▸ Work to complete
Every line from the one holding "The height and" to the end of the entries should be repeated exactly, with the pictures left out.

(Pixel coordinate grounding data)

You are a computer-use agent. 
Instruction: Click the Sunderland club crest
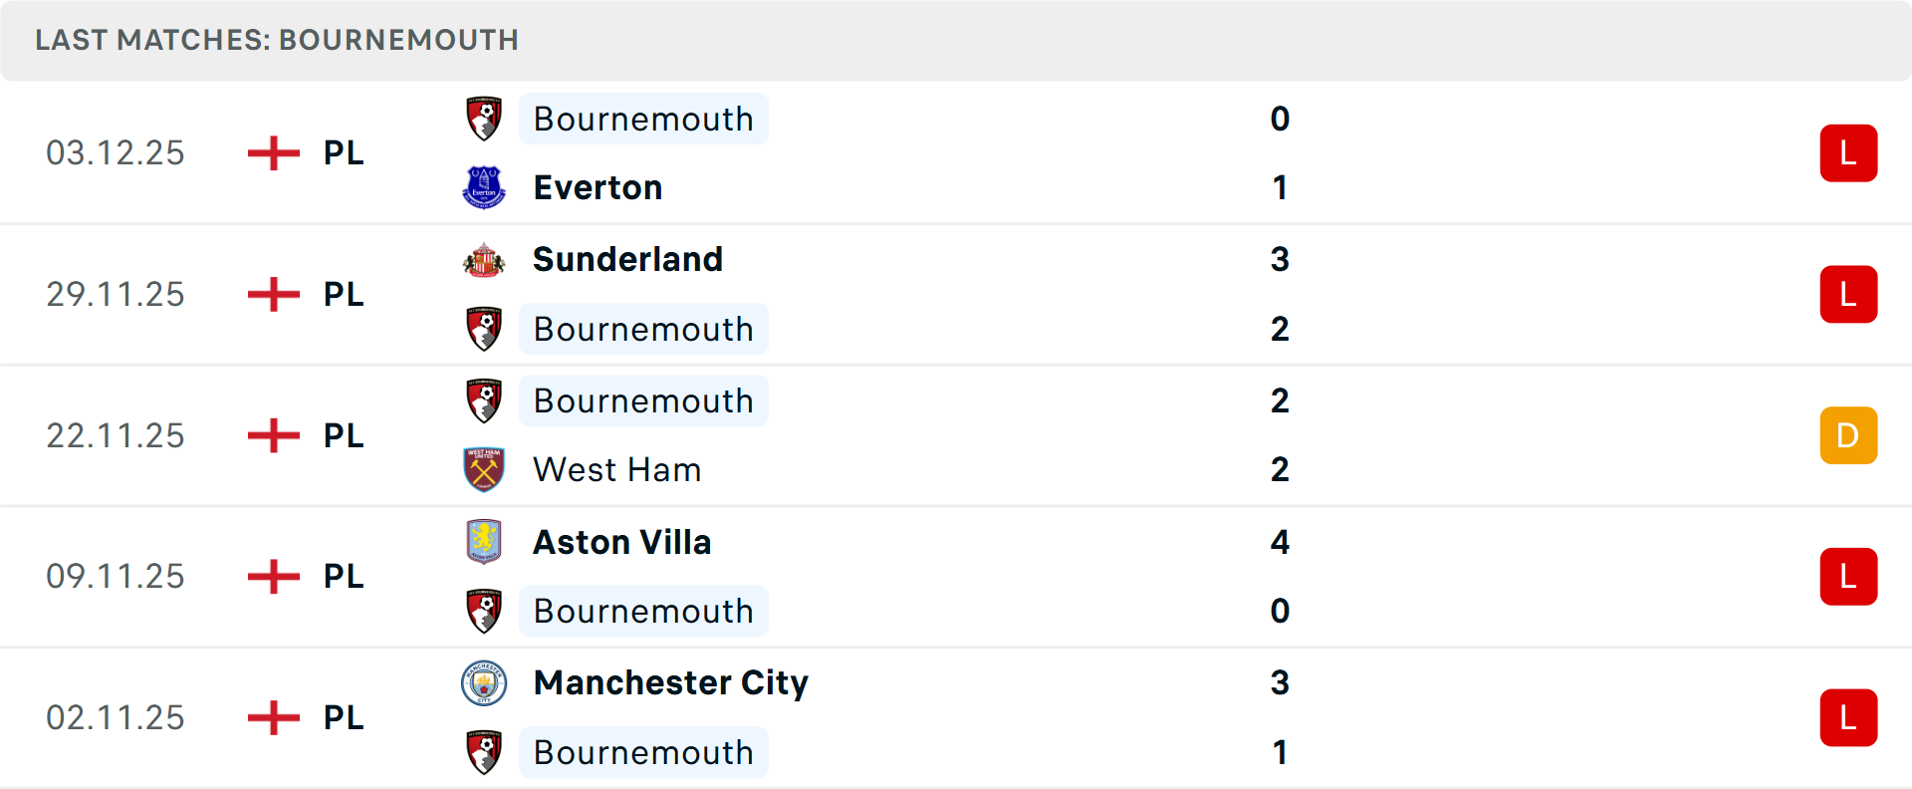coord(484,260)
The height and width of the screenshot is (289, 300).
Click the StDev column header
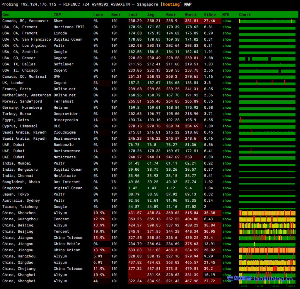pyautogui.click(x=209, y=15)
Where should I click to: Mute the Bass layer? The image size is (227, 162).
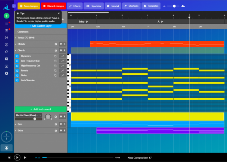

▸ Solution
The height and width of the screenshot is (289, 300).
Click the StDev column header
pyautogui.click(x=209, y=15)
Where should I click to: Mute the Bass layer? The image size is (227, 162).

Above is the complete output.